*Set task*
Pick up the passage on Naive Bayes classifiers after its last sentence and carry it forward.

In this blog post, we show and explain the Bayes formula, how to build a Naive Bayes classifier (with your pen and paper or with Python-sklearn), the assumptions behind this method together with its strengths and weaknesses.

The curriculum is as below:

Table of content

Naive Bayes method
Example
Laplace smoothing
Naive Bayes with Python
Assumptions
Strengths
Weakness

Naive Bayes method

Naive Bayes classifier algorithm relies on Bayes’ theorem about the probability of an event given prior knowledge related to it. The theorem is simply:

$P(A|B) = \frac{P(B|A)P(A)}{P(B)}$

where:

A and B are 2 events.
$P(A|B)$ is the conditional probability of A given B is true.
$P(B|A)$ is the conditional probability of B given A is true.
$P(A)$ and $P(B)$ are the probabilities of A and B, respectively.

This formula is true because
$P(A|B)P(B) = P(B|A)P(A) = P(A, B)$
(where $P(A, B)$ denotes the joint probability of both events A and B – the probability that both A and B are true).

In the context of Machine Learning and Classification, we can rewrite the formula as below:

$P(c_i|X) = \frac{P(X|c_i)P(c_i)}{P(X)}$

where:

$c_i$ is the i-th class. $1 \leq i \leq k$ with k is the number of classes.
X is the training data. Note that X represents 1 sample data point (not the entire dataset).
$P(c_i|X)$ is the probability that the sample data point X belongs to class i.
$P(X|c_i)$ is the probability of the data point X to appear in class i.
$P(X)$ is the probability of X.

To find the most suitable class for each data point X, we find all the $P(c_i|X)$ for $1 \leq i \leq k$ , and then we assign X to the class with the highest probability.

In other words, we find arg max $_i$ of $P(c_i|X)$ .

Or say, arg max $_i$ of $\frac{P(X|c_i)P(c_i)}{P(X)}$

Notice that the value of $P(X)$ is constant across all classes. So, we can safely ignore it and adjust our goal to finding arg max $_i$ of $P(X|c_i)P(c_i)$ .

$\blacktriangleright$ $P(c_i)$ is easily computed by taking the proportion of class i in our whole dataset.

$P(c_i) = \frac{|X \in c_i|}{n}$ , where n is the sample size and $|X \in c_i|$ is the number of data samples that belong to class i.

$\blacktriangleright$ $P(X|c_i)$ requires a bit more work. Be reminded that X is a vector of values, $X_j$ ( $1 \leq j \leq m$ , where m is the number of predictor variables) is the value of the predictor variable j for this data point X.

*Supplied data*
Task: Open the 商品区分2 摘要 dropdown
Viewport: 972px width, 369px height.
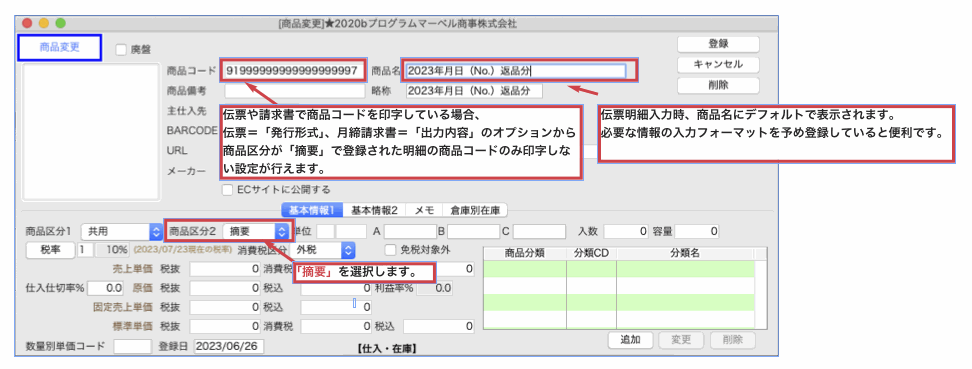Action: [x=256, y=232]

*Written reply*
We make an assumption here that the predictor variables are all independent of each other.
Thus, $P(X|c_i) = P(X_1|c_i)*P(X_2|c_i)* ... *P(X_m|c_i)$ .

If the j-th predictor variable is a categorical variable, $P(X_j|c_i)$ can be simply calculated from the training dataset. In case it is a numerical variable, we may either distribute the values into bins and then each bin is treated as a categorical value, or assume its distribution (e.g. Gaussian distribution) and then take the PDF.

Example

Suppose our task is to classify the type of animal given its fur color and the sharpness of its claws. The training data looks like below:

Naive Bayes example training data

No.	Fur color	Sharpness of claws	Animal
1	Black	High	Cat
2	Yellow	Low	Cat
3	Black	High	Cat
4	Blue	High	Cat
5	Yellow	Low	Dog
6	Blue	Low	Dog
7	Yellow	High	Dog
8	Black	Low	Dog

and here is the testing data:

Naive Bayes example testing data

No.	Fur color	Sharpness of claws	Animal
9	Yellow	Low	?
10	Black	High	?

We now pre-compute some values with the information provided by the training data. These values are then used to predict the samples in the testing set.

First, we need the probability of each class.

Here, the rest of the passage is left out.